いまのところ新卒者の就職難解消に一定の成果をあげているのは政府助成のインターン社員制度のようである。2001年1月に確定された政府助成インターン社員1万8600人の就業状況をみると、その70.9%が従業員5-49人の中小企業、14.9%が100人以上でそれぞれ働いている。業種別には製造業に43.3%、教育サービス業に12.9%、金融保険業に12.5%、卸・小売業に9.4%がそれぞれ採用された。職種別には事務管理職が20.5%、情報技術職が17.5%、経理職が12%、単純技能職が11.5%などの順となっている。学歴別には大卒者以上が69.7%、高卒者が30.3%を占めている。そしてインターン社員の正社員への正式採用状況をみると、2000年にインターン社員として入社した4万3638人のうち、3万6405人(83.4%)が正社員として採用されている。

このような政府助成インターン社員制度は最初緊急避難措置として導入されたが、次第に人手不足に悩む中小企業と就職難に直面する新卒者を繋ぎ合わせる場として機能する側面が注目されるようになった。政府は若年層向け失業対策を補強するために、このような政府助成インターン社員の枠を1万9000人から2万9000人に拡大し、再就職訓練の対象(情報技術分野に特化)を5万人から6万人に増やすほか、長期失業中(6カ月以上)の若年層を対象にした採用奨励金助成規模を1万人から3万人に増やすことにしている。

政府は、構造調整の影響をまともに受けている中高年層失業者向けの失業対策にも力を入れている。まず、雇用保険法施行令を改正し、構造調整に伴う退職予定者を対象に再就職訓練や就職斡旋プログラムを実施する企業に対して経費の2分の1から3分の2を助成する。第2に、中高年失業者が雇用効果の大きい技術集約的中小企業を創業する場合、1000社まで合計5000億ウォン規模の信用保証と金融支援を行い、「生計型創業信用保証制度」(失業者が生計を目的に創業する際に受けられる1億ウォンまでの融資に対して信用保証基金が信用保証を行う制度)の適用期限を2002年6月まで延長する。第3に、職業訓練カード制度(雇用保険受給者が民間機関で職業訓練を受けた場合、訓練費用を助成する制度)を全国的に拡大実施する。

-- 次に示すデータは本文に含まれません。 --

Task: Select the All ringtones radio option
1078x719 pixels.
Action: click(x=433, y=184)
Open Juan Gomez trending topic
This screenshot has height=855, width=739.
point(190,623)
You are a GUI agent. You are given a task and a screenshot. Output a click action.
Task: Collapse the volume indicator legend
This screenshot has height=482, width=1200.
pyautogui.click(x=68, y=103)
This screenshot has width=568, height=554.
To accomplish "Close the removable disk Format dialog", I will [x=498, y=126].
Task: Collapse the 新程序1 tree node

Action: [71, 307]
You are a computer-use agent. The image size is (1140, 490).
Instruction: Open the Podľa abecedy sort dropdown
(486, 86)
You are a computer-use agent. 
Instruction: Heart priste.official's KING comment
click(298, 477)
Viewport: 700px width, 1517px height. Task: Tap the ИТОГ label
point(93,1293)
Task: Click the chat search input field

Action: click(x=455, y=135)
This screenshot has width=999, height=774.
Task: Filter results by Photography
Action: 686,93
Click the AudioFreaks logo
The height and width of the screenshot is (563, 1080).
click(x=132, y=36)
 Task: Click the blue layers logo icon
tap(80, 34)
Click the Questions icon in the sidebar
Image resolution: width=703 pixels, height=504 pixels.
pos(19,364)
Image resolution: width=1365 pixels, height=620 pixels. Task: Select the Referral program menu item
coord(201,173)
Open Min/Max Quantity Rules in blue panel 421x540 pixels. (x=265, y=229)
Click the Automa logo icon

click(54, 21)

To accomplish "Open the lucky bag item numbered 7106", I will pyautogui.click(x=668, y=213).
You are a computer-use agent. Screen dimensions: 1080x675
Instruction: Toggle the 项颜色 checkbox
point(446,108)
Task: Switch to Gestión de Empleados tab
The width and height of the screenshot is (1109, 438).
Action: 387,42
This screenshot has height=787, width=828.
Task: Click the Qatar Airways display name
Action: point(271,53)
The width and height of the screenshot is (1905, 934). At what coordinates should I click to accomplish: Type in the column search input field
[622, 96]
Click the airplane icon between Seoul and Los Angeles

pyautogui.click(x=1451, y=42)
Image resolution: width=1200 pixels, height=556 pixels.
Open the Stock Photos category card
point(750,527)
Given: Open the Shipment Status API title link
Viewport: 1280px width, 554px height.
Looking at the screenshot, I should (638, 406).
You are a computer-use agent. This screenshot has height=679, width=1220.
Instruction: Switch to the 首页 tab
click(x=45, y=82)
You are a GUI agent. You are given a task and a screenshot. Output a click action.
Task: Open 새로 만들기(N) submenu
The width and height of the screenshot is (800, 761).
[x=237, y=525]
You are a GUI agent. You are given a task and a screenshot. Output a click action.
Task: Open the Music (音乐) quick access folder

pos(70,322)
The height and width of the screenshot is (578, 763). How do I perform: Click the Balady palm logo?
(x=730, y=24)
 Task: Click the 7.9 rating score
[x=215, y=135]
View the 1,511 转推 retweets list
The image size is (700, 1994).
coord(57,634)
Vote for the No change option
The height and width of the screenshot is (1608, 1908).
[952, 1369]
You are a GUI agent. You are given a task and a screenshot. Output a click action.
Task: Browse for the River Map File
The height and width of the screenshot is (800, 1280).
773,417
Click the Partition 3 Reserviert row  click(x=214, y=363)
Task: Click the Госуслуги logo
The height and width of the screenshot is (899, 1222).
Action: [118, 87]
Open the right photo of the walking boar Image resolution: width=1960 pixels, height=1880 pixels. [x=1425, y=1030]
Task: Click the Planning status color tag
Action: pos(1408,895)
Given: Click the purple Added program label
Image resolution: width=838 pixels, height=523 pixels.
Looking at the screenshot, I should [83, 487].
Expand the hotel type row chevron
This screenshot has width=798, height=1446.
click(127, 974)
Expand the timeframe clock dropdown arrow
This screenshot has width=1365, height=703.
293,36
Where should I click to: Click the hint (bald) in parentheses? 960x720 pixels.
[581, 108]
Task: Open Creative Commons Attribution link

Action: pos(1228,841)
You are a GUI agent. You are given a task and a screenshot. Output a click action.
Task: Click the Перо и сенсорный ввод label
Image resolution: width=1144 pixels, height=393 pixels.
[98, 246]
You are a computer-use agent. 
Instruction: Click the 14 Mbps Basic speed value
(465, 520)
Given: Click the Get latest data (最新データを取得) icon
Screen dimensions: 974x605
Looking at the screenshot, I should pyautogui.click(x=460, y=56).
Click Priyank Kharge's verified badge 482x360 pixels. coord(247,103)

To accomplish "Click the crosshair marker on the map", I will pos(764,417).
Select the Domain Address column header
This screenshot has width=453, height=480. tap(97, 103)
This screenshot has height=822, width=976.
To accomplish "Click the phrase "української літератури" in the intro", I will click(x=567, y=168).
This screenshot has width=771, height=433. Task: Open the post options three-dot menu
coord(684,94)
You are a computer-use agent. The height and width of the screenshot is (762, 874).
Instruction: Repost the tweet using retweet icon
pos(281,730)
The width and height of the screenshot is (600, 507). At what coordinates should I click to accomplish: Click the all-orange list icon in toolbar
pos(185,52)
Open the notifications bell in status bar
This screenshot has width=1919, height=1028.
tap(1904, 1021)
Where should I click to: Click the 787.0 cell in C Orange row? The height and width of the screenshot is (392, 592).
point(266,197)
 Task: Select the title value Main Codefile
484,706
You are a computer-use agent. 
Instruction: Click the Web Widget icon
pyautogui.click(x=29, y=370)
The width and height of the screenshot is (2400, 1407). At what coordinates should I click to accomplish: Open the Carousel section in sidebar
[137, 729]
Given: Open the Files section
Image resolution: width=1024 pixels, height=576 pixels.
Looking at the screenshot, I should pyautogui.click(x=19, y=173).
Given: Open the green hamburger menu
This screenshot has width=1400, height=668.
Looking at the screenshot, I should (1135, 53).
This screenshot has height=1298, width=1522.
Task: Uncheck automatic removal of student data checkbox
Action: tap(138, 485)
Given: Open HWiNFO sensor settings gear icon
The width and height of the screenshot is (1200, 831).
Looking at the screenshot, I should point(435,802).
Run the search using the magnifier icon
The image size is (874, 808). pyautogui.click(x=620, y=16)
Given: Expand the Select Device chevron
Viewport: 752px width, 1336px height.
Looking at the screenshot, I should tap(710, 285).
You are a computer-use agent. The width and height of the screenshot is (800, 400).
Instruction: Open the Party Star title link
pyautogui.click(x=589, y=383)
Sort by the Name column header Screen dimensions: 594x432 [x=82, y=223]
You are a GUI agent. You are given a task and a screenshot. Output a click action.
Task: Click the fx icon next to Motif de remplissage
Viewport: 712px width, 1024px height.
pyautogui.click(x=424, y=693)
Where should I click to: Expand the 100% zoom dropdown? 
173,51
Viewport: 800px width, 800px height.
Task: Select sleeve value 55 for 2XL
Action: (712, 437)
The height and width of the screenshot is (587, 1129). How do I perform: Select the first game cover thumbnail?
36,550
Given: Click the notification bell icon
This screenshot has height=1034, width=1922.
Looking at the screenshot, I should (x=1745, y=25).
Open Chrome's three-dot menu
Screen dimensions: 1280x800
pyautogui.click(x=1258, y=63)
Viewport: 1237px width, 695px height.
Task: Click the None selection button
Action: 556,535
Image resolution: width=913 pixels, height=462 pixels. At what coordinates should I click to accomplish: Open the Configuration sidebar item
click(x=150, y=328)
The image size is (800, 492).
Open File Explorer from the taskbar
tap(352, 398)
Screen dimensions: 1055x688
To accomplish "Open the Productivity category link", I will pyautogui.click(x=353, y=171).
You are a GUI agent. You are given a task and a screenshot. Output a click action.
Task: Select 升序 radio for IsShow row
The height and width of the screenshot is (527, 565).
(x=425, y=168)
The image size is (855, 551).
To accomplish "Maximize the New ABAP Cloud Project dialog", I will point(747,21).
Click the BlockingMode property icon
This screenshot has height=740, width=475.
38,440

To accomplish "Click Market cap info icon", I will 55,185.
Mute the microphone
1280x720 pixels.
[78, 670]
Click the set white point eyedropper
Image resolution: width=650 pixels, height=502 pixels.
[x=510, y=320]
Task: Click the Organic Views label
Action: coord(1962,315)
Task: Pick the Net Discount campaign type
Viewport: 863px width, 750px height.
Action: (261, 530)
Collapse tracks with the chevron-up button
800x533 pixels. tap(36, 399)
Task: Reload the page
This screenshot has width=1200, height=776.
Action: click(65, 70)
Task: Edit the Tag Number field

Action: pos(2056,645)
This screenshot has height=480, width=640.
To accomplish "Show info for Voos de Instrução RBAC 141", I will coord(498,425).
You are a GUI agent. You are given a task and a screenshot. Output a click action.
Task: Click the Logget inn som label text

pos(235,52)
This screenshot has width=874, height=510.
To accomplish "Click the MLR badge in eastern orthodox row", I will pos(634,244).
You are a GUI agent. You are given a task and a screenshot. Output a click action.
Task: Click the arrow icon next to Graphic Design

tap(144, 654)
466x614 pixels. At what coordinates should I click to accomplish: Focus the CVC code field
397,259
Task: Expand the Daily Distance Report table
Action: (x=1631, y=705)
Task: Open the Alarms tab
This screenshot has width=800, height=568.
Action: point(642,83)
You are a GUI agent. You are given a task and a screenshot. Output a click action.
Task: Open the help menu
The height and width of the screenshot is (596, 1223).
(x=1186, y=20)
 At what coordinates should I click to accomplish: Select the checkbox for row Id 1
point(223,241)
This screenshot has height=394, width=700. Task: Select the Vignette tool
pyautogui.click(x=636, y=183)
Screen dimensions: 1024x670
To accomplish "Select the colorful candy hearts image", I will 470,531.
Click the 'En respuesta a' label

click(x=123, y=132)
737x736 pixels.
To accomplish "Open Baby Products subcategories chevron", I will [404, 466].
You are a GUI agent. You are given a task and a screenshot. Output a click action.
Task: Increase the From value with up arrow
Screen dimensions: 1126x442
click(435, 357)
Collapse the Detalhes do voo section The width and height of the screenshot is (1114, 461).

その他に、政府は民間の職業訓練及び就業斡旋機能を強化するために、アメリカのマンパワー社をモデルにした「総合人材開発会社」の導入に向けて法的基盤づくりに取り組むことにしている。現在民間の人材管理事業は派遣労働者保護法による人材派遣事業、職業安定法による職業紹介事業、職業訓練促進法による職業訓練事業などのようにそれぞれの法体系に基づいて細分化され、主に中小零細企業によって担われている。政府は構造調整に伴う失業者の再就職支援には民間の職業訓練及び就業斡旋事業を軸に労働市場の流動化を促進するための仕組みが必要であるとみて、民間の関連事業の統合化と大型化を誘導するための法的基盤づくりや税制金融面での支援に乗り出すことにしたようである。

一方、全般的に雇用情勢が厳しい中でも、ベンチャー企業が雇用創出の新たな場として順調に成長していることが明らかになった。財政経済部の「2000年度の中小ベンチャー企業創業動向」によると、2000年1月から11月までベンチャー企業として指定されたのは9331社(月平均400社)に上った。1998年に2042社、99年には4934社(月平均241社)にとどまっていた。これに伴い雇用者数も1998年末の7万1000人から99年末に17万3000人(1社当り35人)、2000年11月末には34万6000人(1社当り37.1人)へと急増した。